This section will show step by step how to create, run, and test a simple example skim. For more on the overall picture of how skimming fits into in CM2, see the CM2 goals overview.

This section assumes you are familiar with setting up a test release and working with a Beta job in the BaBar computing environment. Throughout this section, command line entries are written in red, and code that needs be added is written in green. If you're already familiar with skims and just want to add new features like persistent candidates, you might want to skip ahead to this section.

What packages to use
Setting up a Mini skim
Some of the above made automatic
Recommended ways to define a skim
Skim documentation
Adding more features
Running the skim
Running over skimmed collections
Your skim in skim production

What packages to use

The skim code lives in a package called "FilterTools". To actually run the skim executible, you will also need to add the "SkimMini" package.

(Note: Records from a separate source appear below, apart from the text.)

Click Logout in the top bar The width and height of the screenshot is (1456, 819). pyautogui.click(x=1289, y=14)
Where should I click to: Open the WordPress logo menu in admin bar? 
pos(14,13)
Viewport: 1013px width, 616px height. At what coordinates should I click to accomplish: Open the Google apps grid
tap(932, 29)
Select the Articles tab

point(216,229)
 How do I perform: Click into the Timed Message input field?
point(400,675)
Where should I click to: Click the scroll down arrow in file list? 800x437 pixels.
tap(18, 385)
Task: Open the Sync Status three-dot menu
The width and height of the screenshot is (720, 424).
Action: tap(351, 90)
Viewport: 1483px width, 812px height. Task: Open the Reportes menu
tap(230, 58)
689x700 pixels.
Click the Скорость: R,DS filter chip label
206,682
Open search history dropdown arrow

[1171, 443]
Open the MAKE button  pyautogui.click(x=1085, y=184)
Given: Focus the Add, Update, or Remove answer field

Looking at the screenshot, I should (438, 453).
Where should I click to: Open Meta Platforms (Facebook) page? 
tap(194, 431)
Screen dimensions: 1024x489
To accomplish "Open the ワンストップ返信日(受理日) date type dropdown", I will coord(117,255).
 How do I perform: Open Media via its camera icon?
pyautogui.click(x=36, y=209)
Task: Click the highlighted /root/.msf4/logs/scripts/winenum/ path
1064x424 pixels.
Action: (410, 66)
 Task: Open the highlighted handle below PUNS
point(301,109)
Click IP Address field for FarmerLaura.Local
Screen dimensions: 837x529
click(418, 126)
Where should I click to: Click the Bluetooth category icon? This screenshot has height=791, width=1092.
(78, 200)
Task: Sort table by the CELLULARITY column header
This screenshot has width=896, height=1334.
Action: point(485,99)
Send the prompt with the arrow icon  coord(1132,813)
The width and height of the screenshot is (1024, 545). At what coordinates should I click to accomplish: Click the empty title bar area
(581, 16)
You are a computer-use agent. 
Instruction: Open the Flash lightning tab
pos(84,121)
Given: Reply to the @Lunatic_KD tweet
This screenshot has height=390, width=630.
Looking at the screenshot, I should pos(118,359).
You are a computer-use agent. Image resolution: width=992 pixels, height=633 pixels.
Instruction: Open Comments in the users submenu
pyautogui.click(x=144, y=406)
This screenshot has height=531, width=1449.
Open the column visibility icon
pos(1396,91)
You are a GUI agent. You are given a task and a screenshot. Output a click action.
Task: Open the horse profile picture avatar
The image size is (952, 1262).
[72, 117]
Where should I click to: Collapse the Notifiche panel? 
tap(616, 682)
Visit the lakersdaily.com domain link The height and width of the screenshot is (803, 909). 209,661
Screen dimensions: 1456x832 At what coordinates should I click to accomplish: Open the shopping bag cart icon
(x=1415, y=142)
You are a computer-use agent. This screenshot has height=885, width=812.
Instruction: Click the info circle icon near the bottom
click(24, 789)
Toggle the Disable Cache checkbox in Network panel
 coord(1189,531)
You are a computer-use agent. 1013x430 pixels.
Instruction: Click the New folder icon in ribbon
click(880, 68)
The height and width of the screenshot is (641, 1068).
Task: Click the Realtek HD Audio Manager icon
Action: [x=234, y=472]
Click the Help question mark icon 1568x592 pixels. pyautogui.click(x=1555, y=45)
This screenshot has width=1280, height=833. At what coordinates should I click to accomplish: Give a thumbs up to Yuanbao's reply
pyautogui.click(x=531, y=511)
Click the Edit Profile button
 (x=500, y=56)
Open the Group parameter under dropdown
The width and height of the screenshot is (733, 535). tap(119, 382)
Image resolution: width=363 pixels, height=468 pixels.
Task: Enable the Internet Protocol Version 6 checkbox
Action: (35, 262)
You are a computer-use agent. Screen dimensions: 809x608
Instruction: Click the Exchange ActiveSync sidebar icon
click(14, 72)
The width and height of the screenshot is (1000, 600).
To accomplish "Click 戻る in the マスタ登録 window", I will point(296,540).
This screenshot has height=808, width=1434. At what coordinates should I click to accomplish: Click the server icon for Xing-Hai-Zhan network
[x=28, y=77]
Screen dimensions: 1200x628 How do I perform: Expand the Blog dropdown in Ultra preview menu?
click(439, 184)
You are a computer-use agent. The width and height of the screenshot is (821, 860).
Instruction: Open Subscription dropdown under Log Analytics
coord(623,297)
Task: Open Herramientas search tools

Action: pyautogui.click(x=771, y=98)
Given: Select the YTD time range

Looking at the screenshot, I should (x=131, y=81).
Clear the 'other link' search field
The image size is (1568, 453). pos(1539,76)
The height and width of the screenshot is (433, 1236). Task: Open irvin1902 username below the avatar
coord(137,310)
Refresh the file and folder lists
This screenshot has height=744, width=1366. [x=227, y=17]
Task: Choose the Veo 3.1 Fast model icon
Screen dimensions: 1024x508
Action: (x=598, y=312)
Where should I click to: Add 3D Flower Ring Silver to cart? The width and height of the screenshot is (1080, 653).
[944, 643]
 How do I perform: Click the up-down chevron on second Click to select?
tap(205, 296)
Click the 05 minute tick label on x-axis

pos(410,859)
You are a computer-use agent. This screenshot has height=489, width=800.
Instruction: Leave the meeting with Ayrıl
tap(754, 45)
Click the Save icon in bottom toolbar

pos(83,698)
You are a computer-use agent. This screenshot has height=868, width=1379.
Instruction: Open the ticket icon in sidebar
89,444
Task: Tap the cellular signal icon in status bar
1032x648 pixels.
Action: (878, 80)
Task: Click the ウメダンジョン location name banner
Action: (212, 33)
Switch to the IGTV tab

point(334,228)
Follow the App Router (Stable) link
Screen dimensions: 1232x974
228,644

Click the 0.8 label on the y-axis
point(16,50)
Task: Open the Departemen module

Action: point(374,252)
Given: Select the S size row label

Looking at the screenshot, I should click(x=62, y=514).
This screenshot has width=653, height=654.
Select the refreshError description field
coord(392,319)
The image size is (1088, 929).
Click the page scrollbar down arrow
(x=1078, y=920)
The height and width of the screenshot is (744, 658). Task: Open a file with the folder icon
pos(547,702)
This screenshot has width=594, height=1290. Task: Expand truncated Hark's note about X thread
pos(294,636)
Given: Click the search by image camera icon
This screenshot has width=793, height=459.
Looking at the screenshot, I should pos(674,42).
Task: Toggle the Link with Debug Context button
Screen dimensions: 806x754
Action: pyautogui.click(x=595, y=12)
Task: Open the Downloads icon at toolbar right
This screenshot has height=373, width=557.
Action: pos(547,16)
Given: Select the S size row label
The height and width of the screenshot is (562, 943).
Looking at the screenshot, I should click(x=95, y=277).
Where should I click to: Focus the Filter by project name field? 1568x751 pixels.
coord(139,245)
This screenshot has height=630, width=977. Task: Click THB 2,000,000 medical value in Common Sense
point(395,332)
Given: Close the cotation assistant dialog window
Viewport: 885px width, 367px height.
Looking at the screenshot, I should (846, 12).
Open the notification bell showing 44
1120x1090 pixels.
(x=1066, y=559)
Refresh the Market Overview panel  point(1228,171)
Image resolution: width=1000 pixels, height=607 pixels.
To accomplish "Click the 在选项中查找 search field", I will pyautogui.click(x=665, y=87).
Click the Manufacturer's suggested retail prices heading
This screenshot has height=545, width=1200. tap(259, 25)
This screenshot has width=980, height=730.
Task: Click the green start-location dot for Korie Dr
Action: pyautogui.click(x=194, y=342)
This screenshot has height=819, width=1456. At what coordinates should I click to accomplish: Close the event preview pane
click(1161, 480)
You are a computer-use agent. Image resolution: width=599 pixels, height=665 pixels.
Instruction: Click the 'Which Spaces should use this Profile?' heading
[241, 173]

Remember to first do (from the release directory, Beta-22.x.x throughout this example):


   Beta-22.x.x> srtpath <enter> <enter>
   Beta-22.x.x> XXXXboot

where XXXXboot is the appropriate conditions database. For example, cond16boot is appropriate for release 16, cond18boot is appropriate for release 18 and cond22boot is appropriate for release 22. Then


   Beta-22.x.x> addpkg FilterTools 
   Beta-22.x.x> addpkg SkimMini

the FilterTools package already contains a number of skims from various analyses. Generic documentation on the skim selection variables, skim rates, releases uses in central skimming is available here.

Setting up a Mini skim

Structure of Mini skims

Skims require that the following line be added to the file FilterTools/defineMiniSkims.tcl:


declareMiniSkim ExampleAWG/MyExample   deepCopyMicro  deepCopyMicro {candLists} {tagBits}

The first argument is the skim name, including (before the "/") the AWG the skim belongs to. The 2nd (for data) and 3rd (for Monte Carlo) arguments define if the skim is to be a pointer or deep copy skim. Small skims (tipically, those with rates below 7%) tend to be deep copy, as are skims that are to be exported to non-Tier-A sites. The last two arguments are optional. If they are not specified, a file called

FilterTools/MyExamplePath.tcl

must exist to actually define how the skim should select events.

An example Mini skim

The preferred way to define a skim is to define it based on the results of SimpleComposition modules. These modules define a list of BtaCandidates, for example the list of all B0 to J/psi KS candidates passing a particular set of selection criteria. It is straightforward to define a skim to be all events that have one or more candidates in this list of BtaCandidates. First, you need to define all of the SimpleComposition modules required to make your list (or lists) of interesting candidates. Documentation on SimpleComposition is here. Next, you should define tag bits based on your list or lists of BtaCandidates. This step is especially useful if you are defining your skim based on multiple lists of BtaCandidates. These bits will let you easily separate out the different modes as you analyze your skim. Simple tcl can be used to create these tag bits:

   
module clone TagFromList TagJpsiKs
talkto TagJpsiKs {
  listsToTag set B0JpsiKs
  tagName set JpsiKs
}

Here, we define the tag bit "JpsiKs" to be set for any event with one or more entry in the "B0JpsiKs" BtaCandidate list. Using these tag bits, it's very simple to define a skim. The following goes into the FilterTools/MyExamplePath.tcl file:

   
global writeUsrDataForSkim

path create MyExamplePath

# only run on MultiHadrons
path append MyExamplePath FilterBGFMultiHadron

module clone TagFromList TagJpsiKs
talkto TagJpsiKs {
  listsToTag set B0JpsiKs
  tagName set JpsiKs
}
module clone TagFilterByName MyExampleFilter
path append MyExamplePath MyExampleFilter
talkto MyExampleFilter {
  orList set JpsiKs
}

# (don't) Write UsrData
set writeUsrDataForSkim 0

There are a few predefined modules that we have used here. In particular, the BGFMultiHadron filtering module is used to select only multihadron events. Also, "TagFilterByName" is a generic filter module that is defined to filter on one or more tag bits. We make a clone of this module and ask it to filter on the "JpsiKs" tag bit (not BtaCandidate list). This is the module that actually defines the skim in this example. Any event passing this filter will be included into the skim. The last few lines specify that this example does not define any user data. How to include user data is decscribed below.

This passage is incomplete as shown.